*** Data for this task
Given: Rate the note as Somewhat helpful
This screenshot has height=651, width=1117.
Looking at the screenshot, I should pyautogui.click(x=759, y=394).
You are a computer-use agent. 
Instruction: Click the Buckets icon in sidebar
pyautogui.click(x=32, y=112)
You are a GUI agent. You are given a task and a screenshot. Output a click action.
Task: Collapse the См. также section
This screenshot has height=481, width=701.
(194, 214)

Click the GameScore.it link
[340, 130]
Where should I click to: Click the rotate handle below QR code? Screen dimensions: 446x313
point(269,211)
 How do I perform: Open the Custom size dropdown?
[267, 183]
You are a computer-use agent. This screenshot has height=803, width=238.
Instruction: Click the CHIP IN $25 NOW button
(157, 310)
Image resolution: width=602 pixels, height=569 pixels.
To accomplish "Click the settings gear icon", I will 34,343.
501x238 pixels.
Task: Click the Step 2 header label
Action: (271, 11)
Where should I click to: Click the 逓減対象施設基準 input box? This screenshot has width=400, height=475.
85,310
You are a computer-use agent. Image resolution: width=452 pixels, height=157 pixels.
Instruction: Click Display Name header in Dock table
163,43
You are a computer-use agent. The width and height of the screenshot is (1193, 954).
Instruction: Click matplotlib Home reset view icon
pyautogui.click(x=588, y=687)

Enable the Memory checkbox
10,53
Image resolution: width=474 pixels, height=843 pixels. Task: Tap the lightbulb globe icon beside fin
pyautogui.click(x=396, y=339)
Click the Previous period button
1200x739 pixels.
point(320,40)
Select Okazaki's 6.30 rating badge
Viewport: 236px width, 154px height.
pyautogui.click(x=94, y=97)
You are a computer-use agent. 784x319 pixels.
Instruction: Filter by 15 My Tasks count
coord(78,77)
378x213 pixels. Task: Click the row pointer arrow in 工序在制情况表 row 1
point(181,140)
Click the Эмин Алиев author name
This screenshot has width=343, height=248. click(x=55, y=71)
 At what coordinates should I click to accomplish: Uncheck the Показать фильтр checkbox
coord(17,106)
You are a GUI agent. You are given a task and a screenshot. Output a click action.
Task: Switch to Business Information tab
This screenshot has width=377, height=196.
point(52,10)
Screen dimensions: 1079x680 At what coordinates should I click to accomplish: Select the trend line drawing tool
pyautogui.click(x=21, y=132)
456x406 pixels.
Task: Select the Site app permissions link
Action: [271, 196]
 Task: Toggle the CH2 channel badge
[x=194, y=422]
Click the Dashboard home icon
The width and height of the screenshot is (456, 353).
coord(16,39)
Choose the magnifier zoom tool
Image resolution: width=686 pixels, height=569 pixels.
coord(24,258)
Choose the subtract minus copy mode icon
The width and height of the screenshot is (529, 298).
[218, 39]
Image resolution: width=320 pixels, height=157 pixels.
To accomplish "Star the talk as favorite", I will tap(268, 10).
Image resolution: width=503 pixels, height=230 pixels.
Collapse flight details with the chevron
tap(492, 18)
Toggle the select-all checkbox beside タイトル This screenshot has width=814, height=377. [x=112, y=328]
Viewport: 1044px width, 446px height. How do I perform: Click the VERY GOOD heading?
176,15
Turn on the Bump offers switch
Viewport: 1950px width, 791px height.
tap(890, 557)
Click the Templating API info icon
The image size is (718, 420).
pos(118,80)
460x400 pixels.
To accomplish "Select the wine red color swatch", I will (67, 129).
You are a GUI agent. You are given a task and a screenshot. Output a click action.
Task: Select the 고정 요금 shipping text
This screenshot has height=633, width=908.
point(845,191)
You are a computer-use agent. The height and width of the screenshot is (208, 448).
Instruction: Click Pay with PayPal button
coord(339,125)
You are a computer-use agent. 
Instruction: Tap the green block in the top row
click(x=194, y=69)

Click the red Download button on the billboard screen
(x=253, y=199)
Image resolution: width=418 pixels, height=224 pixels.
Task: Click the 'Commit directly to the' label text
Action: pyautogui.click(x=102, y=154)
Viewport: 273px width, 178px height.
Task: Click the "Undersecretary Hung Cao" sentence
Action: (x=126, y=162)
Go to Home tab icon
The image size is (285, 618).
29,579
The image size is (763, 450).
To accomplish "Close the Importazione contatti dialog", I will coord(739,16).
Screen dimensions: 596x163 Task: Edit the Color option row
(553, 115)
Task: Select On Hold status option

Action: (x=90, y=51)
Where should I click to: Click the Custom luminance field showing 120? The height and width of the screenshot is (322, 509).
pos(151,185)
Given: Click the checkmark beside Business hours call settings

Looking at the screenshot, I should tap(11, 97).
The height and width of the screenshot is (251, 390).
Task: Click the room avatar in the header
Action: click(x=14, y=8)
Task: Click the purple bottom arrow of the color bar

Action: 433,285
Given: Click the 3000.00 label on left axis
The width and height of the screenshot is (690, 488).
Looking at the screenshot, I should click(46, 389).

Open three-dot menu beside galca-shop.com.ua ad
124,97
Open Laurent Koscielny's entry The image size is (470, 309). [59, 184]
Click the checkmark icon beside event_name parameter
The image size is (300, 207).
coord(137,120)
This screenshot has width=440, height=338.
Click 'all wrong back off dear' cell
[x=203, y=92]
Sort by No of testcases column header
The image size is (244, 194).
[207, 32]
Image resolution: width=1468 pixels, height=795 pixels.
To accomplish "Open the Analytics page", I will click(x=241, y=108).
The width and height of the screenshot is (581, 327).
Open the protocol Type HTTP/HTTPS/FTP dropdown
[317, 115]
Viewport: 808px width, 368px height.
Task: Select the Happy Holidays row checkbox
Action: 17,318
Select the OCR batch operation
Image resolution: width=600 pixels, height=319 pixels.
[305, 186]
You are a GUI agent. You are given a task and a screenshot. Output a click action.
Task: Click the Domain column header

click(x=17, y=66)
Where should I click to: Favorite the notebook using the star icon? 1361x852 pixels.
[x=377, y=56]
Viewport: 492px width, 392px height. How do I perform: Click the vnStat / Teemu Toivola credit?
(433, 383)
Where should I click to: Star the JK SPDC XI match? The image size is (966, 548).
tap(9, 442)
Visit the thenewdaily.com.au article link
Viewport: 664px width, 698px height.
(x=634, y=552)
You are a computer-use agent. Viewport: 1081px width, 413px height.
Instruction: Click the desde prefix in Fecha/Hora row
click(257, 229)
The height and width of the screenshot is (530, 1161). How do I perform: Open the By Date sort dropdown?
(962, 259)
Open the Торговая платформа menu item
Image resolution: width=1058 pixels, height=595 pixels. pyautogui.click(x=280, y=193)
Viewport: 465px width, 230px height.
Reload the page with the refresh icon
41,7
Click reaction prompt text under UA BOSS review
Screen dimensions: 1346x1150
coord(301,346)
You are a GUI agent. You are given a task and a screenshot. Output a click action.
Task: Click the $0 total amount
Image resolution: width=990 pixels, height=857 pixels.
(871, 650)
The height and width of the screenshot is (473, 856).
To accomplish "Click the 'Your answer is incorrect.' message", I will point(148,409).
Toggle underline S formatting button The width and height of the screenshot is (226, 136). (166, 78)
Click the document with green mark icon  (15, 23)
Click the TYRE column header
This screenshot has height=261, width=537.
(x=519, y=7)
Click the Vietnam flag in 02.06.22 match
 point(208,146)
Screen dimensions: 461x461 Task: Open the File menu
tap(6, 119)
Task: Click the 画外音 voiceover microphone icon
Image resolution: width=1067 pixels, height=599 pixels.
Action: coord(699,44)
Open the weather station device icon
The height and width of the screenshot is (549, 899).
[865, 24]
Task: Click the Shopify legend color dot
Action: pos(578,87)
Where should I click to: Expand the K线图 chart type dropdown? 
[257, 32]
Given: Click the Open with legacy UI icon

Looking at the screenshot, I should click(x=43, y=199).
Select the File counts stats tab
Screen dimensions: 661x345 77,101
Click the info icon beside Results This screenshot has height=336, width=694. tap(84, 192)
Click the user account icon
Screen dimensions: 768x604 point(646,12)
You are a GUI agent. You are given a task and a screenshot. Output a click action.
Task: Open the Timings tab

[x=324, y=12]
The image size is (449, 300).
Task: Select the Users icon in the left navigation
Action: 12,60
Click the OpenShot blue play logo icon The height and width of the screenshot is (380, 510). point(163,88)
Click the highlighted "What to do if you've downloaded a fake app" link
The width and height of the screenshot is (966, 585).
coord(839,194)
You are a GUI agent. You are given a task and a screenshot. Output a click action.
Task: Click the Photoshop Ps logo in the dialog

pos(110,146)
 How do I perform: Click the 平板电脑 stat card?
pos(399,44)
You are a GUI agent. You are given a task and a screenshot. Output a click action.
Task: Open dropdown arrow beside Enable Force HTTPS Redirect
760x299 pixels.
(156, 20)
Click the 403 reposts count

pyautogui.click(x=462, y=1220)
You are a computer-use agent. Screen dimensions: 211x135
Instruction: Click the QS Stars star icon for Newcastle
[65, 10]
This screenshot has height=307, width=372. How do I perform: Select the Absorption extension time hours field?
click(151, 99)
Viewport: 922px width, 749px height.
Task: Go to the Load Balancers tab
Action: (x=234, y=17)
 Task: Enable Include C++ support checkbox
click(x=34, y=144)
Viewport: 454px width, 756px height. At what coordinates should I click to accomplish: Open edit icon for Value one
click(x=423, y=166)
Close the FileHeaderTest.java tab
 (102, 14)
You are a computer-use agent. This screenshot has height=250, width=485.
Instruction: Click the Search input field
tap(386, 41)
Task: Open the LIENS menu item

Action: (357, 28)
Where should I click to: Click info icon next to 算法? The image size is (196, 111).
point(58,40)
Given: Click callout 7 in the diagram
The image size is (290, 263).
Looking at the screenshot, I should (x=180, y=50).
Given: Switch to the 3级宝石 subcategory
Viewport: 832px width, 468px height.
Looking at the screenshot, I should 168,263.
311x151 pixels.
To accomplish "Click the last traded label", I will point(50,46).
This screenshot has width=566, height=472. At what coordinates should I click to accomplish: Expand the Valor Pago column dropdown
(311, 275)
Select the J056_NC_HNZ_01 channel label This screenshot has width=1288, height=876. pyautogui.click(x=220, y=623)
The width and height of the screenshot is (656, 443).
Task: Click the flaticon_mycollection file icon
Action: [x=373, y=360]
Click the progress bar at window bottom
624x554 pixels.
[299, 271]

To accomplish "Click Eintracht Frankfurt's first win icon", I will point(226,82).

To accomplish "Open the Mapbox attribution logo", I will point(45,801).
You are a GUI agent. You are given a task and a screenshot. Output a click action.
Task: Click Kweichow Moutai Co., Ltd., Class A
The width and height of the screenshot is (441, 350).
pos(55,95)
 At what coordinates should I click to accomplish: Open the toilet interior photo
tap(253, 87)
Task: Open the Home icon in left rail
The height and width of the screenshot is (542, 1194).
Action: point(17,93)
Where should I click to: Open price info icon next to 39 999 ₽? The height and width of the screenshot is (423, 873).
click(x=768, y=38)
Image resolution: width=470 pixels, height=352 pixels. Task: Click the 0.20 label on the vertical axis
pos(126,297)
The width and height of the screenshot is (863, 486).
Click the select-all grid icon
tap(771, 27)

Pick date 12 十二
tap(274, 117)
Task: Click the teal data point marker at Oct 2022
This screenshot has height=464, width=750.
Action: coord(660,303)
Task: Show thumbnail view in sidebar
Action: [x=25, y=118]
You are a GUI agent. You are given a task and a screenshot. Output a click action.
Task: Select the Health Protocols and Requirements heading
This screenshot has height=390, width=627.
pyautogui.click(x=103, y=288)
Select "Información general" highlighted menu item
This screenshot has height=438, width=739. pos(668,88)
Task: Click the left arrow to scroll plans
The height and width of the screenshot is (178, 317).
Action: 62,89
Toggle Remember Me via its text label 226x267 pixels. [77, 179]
******
## Task statement
An exact restatement of the lines from the one with "highlighted menu item" through the last line of the data is the only acceptable answer.

## Solution to this task
Select "Información general" highlighted menu item
This screenshot has height=438, width=739. pos(668,88)
Task: Click the left arrow to scroll plans
The height and width of the screenshot is (178, 317).
Action: 62,89
Toggle Remember Me via its text label 226x267 pixels. [77, 179]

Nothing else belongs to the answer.